-- DATA FOR THIS TASK start --

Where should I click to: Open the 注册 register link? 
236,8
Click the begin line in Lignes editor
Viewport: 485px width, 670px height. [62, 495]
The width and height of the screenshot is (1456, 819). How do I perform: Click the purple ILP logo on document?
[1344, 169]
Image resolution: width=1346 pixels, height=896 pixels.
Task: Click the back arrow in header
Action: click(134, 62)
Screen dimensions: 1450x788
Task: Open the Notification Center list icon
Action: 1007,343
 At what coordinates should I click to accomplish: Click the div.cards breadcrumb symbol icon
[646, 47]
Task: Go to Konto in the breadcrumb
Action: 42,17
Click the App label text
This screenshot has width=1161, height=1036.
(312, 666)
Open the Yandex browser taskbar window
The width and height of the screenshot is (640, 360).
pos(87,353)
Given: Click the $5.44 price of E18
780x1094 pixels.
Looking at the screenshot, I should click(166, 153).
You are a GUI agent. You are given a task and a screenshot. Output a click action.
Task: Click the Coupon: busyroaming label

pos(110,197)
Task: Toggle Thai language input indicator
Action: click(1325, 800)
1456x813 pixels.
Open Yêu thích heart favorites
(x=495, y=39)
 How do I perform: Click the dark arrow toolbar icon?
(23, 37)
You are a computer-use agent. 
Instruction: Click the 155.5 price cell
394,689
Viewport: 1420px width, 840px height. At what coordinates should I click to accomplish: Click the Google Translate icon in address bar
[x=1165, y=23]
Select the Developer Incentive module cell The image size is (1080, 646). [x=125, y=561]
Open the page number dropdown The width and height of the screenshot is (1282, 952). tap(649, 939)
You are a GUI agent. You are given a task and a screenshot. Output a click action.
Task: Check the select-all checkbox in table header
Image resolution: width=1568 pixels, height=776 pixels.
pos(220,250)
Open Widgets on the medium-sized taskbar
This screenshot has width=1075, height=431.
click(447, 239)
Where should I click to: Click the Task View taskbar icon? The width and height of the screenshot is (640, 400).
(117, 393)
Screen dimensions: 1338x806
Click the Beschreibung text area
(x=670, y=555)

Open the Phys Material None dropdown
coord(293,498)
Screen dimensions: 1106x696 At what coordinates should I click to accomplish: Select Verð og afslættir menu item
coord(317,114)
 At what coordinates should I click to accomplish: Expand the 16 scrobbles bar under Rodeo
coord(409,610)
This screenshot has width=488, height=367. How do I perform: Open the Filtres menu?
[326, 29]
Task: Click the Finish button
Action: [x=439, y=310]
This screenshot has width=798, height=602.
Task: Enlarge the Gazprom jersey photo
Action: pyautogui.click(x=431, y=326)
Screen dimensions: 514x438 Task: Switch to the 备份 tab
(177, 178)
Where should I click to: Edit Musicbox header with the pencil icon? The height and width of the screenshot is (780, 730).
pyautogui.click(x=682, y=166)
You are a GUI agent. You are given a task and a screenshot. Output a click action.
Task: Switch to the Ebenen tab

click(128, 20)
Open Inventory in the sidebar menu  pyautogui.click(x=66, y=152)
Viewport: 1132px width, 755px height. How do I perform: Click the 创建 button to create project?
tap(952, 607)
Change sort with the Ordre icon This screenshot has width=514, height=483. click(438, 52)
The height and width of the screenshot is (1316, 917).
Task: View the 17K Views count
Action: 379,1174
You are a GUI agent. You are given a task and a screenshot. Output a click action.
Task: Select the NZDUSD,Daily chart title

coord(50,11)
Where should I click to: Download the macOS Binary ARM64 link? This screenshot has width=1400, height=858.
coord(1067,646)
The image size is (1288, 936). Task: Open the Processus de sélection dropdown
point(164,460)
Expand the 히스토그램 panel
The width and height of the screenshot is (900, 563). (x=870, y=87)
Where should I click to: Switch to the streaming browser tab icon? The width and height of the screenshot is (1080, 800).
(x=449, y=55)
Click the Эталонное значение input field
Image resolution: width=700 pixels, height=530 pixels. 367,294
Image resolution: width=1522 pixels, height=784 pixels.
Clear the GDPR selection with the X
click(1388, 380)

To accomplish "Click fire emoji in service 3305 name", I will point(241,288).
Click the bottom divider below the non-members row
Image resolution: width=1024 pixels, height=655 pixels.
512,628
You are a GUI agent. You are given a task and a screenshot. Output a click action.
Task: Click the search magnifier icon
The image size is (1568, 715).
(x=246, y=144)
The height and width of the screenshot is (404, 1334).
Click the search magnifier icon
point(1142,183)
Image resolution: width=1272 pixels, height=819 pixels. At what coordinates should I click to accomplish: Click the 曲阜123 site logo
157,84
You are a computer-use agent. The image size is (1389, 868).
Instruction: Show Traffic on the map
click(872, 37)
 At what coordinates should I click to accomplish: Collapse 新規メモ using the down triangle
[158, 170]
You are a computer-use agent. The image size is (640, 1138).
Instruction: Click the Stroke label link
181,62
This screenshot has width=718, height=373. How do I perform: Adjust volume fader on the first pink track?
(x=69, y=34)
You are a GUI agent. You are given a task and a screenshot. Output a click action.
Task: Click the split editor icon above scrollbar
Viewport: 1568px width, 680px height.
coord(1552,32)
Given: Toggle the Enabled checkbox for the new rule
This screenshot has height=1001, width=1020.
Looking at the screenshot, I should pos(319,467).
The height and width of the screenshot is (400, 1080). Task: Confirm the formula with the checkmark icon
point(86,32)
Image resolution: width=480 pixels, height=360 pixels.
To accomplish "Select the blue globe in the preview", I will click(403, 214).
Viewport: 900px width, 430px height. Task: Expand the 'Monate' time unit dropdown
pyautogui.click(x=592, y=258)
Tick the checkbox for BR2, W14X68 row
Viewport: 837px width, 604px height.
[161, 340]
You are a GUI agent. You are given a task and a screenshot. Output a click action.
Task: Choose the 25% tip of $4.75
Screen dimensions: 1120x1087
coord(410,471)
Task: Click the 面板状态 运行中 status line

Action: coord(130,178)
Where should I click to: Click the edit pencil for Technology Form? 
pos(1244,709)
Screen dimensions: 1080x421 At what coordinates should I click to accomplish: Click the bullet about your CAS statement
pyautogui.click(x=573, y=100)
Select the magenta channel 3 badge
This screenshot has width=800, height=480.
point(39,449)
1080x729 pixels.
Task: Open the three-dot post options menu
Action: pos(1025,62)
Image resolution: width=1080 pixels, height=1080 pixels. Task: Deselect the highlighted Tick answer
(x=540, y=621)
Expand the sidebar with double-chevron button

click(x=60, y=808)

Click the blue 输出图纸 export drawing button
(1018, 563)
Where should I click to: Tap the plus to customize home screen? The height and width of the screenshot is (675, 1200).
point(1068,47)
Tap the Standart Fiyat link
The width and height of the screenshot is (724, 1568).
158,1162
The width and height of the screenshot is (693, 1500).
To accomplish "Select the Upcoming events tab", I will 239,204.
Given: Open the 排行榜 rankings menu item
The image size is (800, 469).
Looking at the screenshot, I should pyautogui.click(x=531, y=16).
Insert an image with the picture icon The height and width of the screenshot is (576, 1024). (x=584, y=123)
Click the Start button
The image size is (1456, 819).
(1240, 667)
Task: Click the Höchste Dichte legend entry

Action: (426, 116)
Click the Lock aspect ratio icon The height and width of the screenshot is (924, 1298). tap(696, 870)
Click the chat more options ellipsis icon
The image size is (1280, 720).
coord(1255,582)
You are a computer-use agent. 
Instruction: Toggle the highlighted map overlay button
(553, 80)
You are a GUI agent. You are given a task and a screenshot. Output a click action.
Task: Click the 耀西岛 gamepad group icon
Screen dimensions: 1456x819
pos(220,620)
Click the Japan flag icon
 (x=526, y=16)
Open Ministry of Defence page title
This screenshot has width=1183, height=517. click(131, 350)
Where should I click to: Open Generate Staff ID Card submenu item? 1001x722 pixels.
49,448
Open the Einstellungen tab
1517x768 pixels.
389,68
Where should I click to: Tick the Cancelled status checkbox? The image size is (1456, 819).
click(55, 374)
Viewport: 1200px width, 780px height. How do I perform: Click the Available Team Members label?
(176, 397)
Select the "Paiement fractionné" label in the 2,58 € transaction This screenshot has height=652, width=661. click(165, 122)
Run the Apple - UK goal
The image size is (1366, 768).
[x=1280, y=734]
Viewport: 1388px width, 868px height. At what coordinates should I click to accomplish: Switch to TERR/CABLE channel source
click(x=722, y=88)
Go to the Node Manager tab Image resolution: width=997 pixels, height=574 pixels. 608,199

-- DATA FOR THIS TASK end --

• [THE TASK] Please give the data again starting with the line with "The height and width of the screenshot is (400, 1080)." and going on through the line with "point(1068,47)", swapping "checkbox" for "check box" and leaving everything else unchanged.

• [OUTPUT]
The height and width of the screenshot is (400, 1080). Task: Confirm the formula with the checkmark icon
point(86,32)
Image resolution: width=480 pixels, height=360 pixels.
To accomplish "Select the blue globe in the preview", I will click(403, 214).
Viewport: 900px width, 430px height. Task: Expand the 'Monate' time unit dropdown
pyautogui.click(x=592, y=258)
Tick the check box for BR2, W14X68 row
Viewport: 837px width, 604px height.
[161, 340]
You are a GUI agent. You are given a task and a screenshot. Output a click action.
Task: Choose the 25% tip of $4.75
Screen dimensions: 1120x1087
coord(410,471)
Task: Click the 面板状态 运行中 status line

Action: coord(130,178)
Where should I click to: Click the edit pencil for Technology Form? 
pos(1244,709)
Screen dimensions: 1080x421 At what coordinates should I click to accomplish: Click the bullet about your CAS statement
pyautogui.click(x=573, y=100)
Select the magenta channel 3 badge
This screenshot has width=800, height=480.
point(39,449)
1080x729 pixels.
Task: Open the three-dot post options menu
Action: pos(1025,62)
Image resolution: width=1080 pixels, height=1080 pixels. Task: Deselect the highlighted Tick answer
(x=540, y=621)
Expand the sidebar with double-chevron button

click(x=60, y=808)

Click the blue 输出图纸 export drawing button
(1018, 563)
Where should I click to: Tap the plus to customize home screen? The height and width of the screenshot is (675, 1200).
point(1068,47)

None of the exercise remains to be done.